*** Begin section ***

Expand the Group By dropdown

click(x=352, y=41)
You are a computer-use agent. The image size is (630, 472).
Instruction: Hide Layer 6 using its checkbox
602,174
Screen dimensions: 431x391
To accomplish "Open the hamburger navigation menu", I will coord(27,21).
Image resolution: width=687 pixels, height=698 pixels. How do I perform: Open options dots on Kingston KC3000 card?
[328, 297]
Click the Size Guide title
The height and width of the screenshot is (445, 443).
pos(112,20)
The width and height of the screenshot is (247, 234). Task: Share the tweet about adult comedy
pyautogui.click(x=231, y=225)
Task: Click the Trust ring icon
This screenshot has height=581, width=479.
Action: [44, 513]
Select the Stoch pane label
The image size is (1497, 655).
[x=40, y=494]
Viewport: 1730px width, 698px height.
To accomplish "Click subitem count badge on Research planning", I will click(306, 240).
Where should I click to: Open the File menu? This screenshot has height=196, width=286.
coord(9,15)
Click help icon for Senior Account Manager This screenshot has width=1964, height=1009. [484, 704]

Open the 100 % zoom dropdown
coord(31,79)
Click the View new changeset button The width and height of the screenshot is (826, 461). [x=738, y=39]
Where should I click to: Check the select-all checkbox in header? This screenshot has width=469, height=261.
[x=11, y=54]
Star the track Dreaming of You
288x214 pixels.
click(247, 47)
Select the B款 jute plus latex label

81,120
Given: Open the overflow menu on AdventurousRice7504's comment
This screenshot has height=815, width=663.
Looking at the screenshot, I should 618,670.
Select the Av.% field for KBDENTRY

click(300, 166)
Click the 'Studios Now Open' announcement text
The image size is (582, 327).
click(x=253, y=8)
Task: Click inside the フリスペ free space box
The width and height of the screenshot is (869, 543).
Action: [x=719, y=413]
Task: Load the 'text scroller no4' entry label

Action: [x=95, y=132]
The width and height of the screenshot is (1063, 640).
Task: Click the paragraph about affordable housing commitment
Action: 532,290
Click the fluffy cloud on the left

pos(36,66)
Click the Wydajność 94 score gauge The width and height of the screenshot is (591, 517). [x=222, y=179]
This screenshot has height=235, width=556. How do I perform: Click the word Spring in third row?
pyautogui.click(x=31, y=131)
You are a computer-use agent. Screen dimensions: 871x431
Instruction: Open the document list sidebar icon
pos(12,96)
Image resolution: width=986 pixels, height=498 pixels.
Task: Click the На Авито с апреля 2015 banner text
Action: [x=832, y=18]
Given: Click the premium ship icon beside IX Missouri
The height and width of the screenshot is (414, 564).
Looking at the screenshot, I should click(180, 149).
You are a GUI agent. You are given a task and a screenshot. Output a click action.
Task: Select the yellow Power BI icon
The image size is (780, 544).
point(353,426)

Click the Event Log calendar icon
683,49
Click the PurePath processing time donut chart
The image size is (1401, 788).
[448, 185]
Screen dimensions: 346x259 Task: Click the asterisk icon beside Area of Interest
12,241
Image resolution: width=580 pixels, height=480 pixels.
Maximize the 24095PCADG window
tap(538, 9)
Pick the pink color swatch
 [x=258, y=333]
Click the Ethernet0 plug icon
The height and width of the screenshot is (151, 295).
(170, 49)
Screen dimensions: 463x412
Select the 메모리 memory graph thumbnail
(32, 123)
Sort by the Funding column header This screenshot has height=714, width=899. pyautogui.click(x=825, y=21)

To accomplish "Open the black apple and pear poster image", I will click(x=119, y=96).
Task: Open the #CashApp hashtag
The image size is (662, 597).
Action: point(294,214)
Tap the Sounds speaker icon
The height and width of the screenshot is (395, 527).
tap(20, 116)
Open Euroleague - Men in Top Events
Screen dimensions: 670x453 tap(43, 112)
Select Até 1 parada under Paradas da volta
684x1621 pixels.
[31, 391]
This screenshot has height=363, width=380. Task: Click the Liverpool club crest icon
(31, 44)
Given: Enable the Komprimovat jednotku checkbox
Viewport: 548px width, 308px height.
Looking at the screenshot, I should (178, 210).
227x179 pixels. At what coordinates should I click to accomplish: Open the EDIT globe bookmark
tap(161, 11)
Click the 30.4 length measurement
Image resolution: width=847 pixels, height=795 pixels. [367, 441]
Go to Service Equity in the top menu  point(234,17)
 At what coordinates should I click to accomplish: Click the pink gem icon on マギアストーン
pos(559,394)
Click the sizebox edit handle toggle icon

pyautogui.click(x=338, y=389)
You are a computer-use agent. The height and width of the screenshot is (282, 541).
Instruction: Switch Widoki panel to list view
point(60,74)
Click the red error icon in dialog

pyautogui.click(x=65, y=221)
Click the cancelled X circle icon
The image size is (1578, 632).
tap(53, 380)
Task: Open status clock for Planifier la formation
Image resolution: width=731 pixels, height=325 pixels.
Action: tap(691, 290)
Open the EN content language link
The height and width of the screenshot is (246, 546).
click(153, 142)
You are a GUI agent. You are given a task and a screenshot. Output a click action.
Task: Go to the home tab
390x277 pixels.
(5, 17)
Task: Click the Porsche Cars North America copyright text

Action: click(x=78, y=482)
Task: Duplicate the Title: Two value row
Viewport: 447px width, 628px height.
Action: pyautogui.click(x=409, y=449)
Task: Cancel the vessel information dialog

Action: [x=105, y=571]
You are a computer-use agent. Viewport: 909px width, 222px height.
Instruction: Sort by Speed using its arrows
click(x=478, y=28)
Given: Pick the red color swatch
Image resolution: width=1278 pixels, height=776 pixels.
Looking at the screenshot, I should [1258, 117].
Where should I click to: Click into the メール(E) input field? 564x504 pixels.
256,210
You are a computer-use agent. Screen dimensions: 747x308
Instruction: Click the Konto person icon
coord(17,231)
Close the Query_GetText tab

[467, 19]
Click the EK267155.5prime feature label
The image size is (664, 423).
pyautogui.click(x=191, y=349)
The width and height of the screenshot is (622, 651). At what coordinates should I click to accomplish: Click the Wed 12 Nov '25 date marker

*** End section ***

● **Problem description**
By examining the material line by line, establish how many lines contain "agent" and give only that number.

● **Answer below**
7